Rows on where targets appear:
____________________

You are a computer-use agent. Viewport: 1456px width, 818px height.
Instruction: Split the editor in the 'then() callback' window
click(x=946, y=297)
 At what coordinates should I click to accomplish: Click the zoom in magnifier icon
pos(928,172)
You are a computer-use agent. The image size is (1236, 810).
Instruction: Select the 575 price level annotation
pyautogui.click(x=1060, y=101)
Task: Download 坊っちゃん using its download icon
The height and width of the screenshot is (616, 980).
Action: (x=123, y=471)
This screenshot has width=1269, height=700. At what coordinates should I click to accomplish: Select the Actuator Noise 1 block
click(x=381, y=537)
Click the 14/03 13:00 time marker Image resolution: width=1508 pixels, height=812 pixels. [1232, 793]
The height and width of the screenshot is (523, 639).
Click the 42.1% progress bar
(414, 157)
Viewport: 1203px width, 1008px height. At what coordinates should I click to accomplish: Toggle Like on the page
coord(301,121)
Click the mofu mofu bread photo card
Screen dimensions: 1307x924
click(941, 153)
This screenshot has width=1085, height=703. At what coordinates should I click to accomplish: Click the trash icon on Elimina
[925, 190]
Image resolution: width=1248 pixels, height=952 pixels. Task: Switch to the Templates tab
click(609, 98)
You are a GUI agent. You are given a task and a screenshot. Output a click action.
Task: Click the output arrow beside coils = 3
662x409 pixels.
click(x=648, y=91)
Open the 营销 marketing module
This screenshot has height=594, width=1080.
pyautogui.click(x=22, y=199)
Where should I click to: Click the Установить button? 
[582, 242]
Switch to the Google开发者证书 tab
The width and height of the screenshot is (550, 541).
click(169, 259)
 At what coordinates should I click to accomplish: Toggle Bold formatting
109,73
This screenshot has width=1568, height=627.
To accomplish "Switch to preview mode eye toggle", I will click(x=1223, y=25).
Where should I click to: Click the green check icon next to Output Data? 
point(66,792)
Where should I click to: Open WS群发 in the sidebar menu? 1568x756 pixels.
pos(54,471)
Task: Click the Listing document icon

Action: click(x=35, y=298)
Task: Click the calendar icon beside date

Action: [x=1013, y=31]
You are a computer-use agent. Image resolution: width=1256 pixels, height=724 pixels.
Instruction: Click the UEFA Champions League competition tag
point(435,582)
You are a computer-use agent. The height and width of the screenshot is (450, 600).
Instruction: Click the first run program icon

____________________

Please format the rows above as a numbered list, with the blank lines left out.

THE OUTPUT:
1. You are a computer-use agent. Viewport: 1456px width, 818px height.
2. Instruction: Split the editor in the 'then() callback' window
3. click(x=946, y=297)
4.  At what coordinates should I click to accomplish: Click the zoom in magnifier icon
5. pos(928,172)
6. You are a computer-use agent. The image size is (1236, 810).
7. Instruction: Select the 575 price level annotation
8. pyautogui.click(x=1060, y=101)
9. Task: Download 坊っちゃん using its download icon
10. The height and width of the screenshot is (616, 980).
11. Action: (x=123, y=471)
12. This screenshot has width=1269, height=700. At what coordinates should I click to accomplish: Select the Actuator Noise 1 block
13. click(x=381, y=537)
14. Click the 14/03 13:00 time marker Image resolution: width=1508 pixels, height=812 pixels. [1232, 793]
15. The height and width of the screenshot is (523, 639).
16. Click the 42.1% progress bar
17. (414, 157)
18. Viewport: 1203px width, 1008px height. At what coordinates should I click to accomplish: Toggle Like on the page
19. coord(301,121)
20. Click the mofu mofu bread photo card
21. Screen dimensions: 1307x924
22. click(941, 153)
23. This screenshot has width=1085, height=703. At what coordinates should I click to accomplish: Click the trash icon on Elimina
24. [925, 190]
25. Image resolution: width=1248 pixels, height=952 pixels. Task: Switch to the Templates tab
26. click(609, 98)
27. You are a GUI agent. You are given a task and a screenshot. Output a click action.
28. Task: Click the output arrow beside coils = 3
29. 662x409 pixels.
30. click(x=648, y=91)
31. Open the 营销 marketing module
32. This screenshot has height=594, width=1080.
33. pyautogui.click(x=22, y=199)
34. Where should I click to: Click the Установить button? 
35. [582, 242]
36. Switch to the Google开发者证书 tab
37. The width and height of the screenshot is (550, 541).
38. click(169, 259)
39.  At what coordinates should I click to accomplish: Toggle Bold formatting
40. 109,73
41. This screenshot has width=1568, height=627.
42. To accomplish "Switch to preview mode eye toggle", I will click(x=1223, y=25).
43. Where should I click to: Click the green check icon next to Output Data? 
44. point(66,792)
45. Where should I click to: Open WS群发 in the sidebar menu? 1568x756 pixels.
46. pos(54,471)
47. Task: Click the Listing document icon
48. Action: click(x=35, y=298)
49. Task: Click the calendar icon beside date
50. Action: [x=1013, y=31]
51. You are a computer-use agent. Image resolution: width=1256 pixels, height=724 pixels.
52. Instruction: Click the UEFA Champions League competition tag
53. point(435,582)
54. You are a computer-use agent. The height and width of the screenshot is (450, 600).
55. Instruction: Click the first run program icon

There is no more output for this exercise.